Tutto è più chiaro: sul modello della legge 194 del 1978 sull’aborto, nel testo precedente si garantiva la tutela della vita e subito dopo si dettavano norme che permettevano di sopprimerla; ora, invece, la vita e la salute non vengono più tutelate dallo Stato, ma lo sono i relativi diritti che, se si considerano disponibili, comportano (nella logica dei proponenti) il loro esatto contrario: quindi, è tutela del diritto alla salute anche non prestare le terapie necessarie al paziente e farlo morire…
Non solo: il termine “dignità” è la parola-chiave per giustificare l’eutanasia dei sofferenti e dei disabili¹; infine, il richiamo all’autodeterminazione ribadisce che, appunto, l’unico obbligo è quello di rispettare le scelte del paziente, anche se portano alla sua morte.

Ancora: il nuovo testo menziona ora espressamente la possibilità (che è l’unica che davvero interessa ai proponenti) che “il paziente esprima la rinuncia o il rifiuto di trattamenti sanitari necessari per la propria sopravvivenza” (art. 1 comma 5), obbligando il medico a rispettarli; cosicché il rifiuto della nutrizione e dell’idratazione artificiali costituisce ormai solo un’ipotesi specifica nell’ambito di un riconoscimento più ampio del diritto di morire dell’interessato.
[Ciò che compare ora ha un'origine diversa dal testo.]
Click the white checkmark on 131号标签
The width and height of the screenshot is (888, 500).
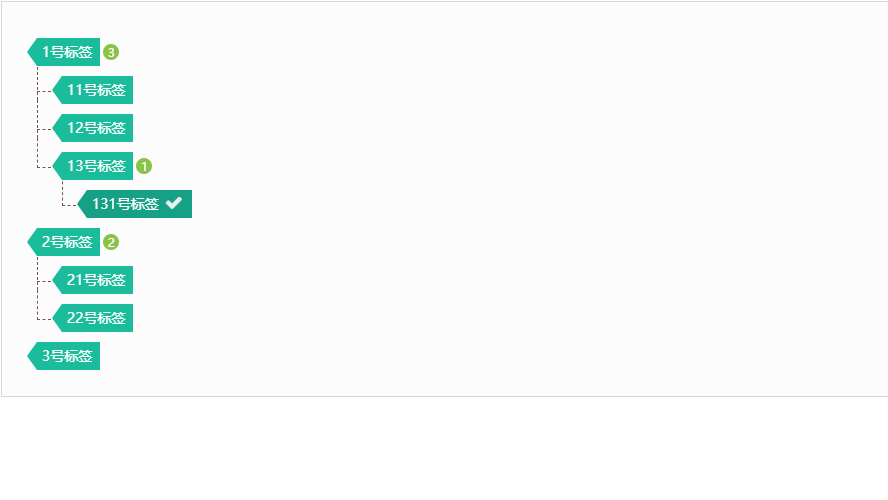pos(174,203)
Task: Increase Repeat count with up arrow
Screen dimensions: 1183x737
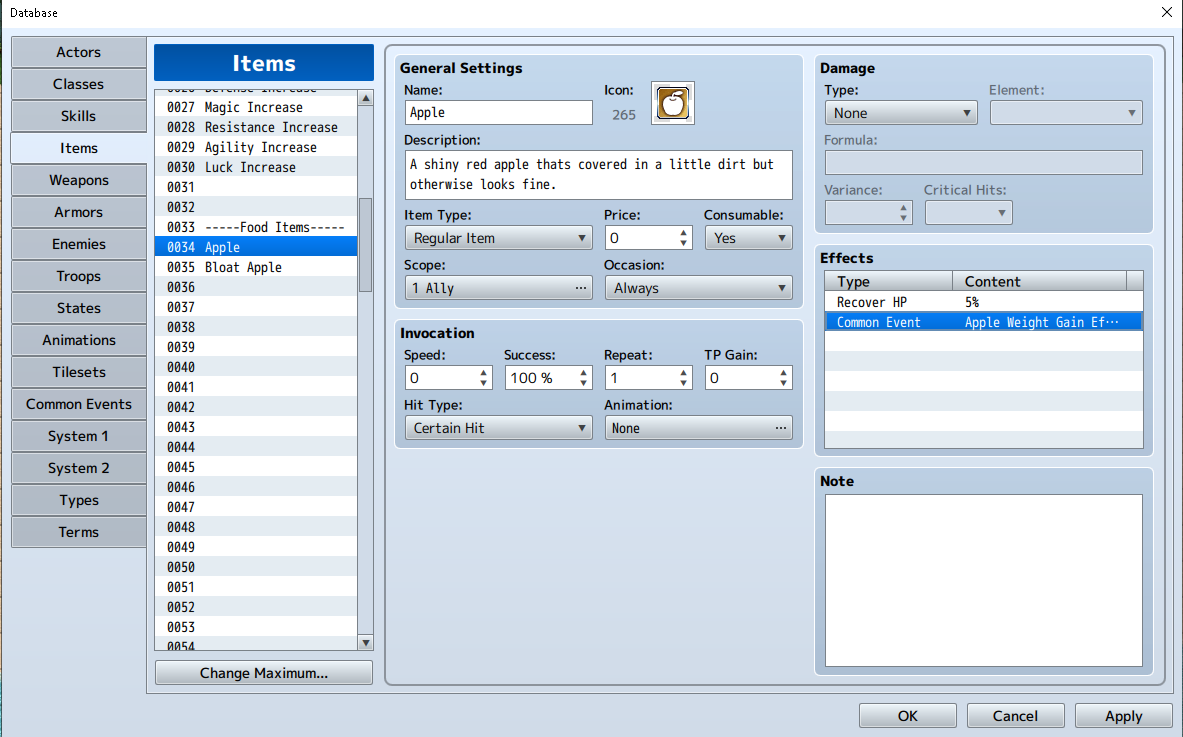Action: pyautogui.click(x=684, y=373)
Occorre affermare con chiarezza che la proposta è totalmente inaccettabile e in nessun modo emendabile: la presentazione di migliaia di emendamenti si giustificherà soltanto nell’ottica di un doveroso ed apprezzabile ostruzionismo contro un testo ingiusto ed incostituzionale, ostruzionismo che speriamo verrà operato al Senato, dove la maggioranza che vuole l’approvazione di questo testo è meno solida e, quindi, potrebbe essere messa in difficoltà. Al contrario, la ricerca di un “compromesso” sarebbe utile soltanto ad attribuire visibilità ad alcuni parlamentari; questi evidenzierebbero che la legge, opportunamente ritoccata, costituirebbe “un argine a possibili futuri provvedimenti assai peggiori”: è la logica del “minor male” e del “primo passo nella giusta direzione”, già utilizzata in occasione dell’approvazione delle leggi sulla fecondazione artificiale e sulle unioni civili, i cui risultati sono sotto gli occhi di tutti.
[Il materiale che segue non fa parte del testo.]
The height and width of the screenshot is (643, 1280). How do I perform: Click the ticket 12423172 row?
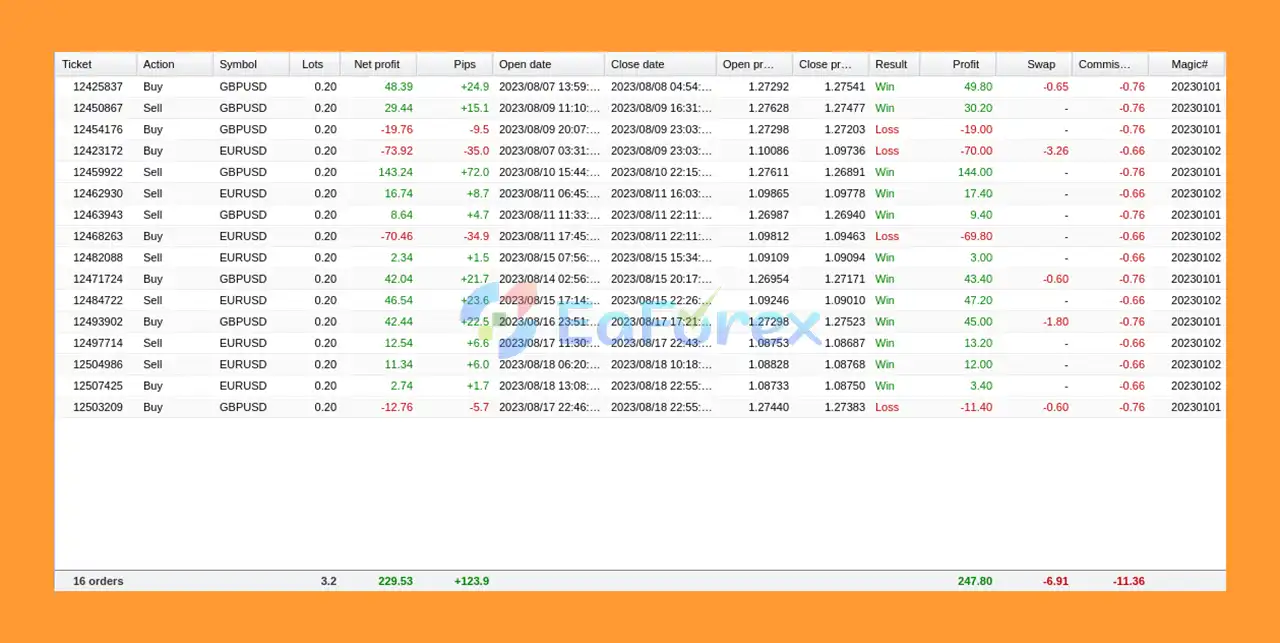(98, 151)

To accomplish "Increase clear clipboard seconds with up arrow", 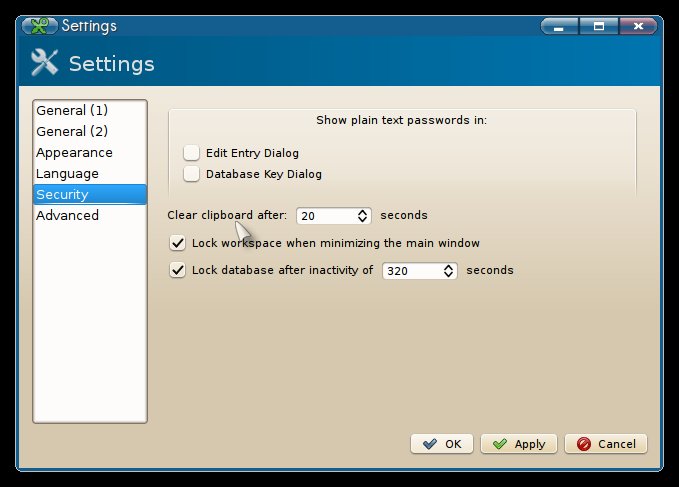I will coord(362,211).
Le leggi ingiuste non permettono compromessi o cedimenti: non si può legalizzare l’uccisione di un innocente solo per determinate ipotesi fingendo che la pratica omicida non sarà estesa ad altri casi, così come non è possibile ammettere solo entro certi limiti il ricorso alla fecondazione extracorporea fingendo che la pratica non diventerà – in fatto e in diritto – totalmente libera.


1 La parola “dignità” compare in altri passaggi della proposta: nel titolo del nuovo articolo 2, relativo a “Terapia del dolore, divieto di ostinazione irragionevole delle cure e dignità nella fase finale della vita” e nelle norme sui minori e gli incapaci; in un altro passo, relativo alla disapplicazione delle DAT da parte del medico, si fa riferimento alle “concrete possibilità di miglioramento delle condizioni di vita”, espressione che, ancora, è un implicito richiamo al tema della dignità.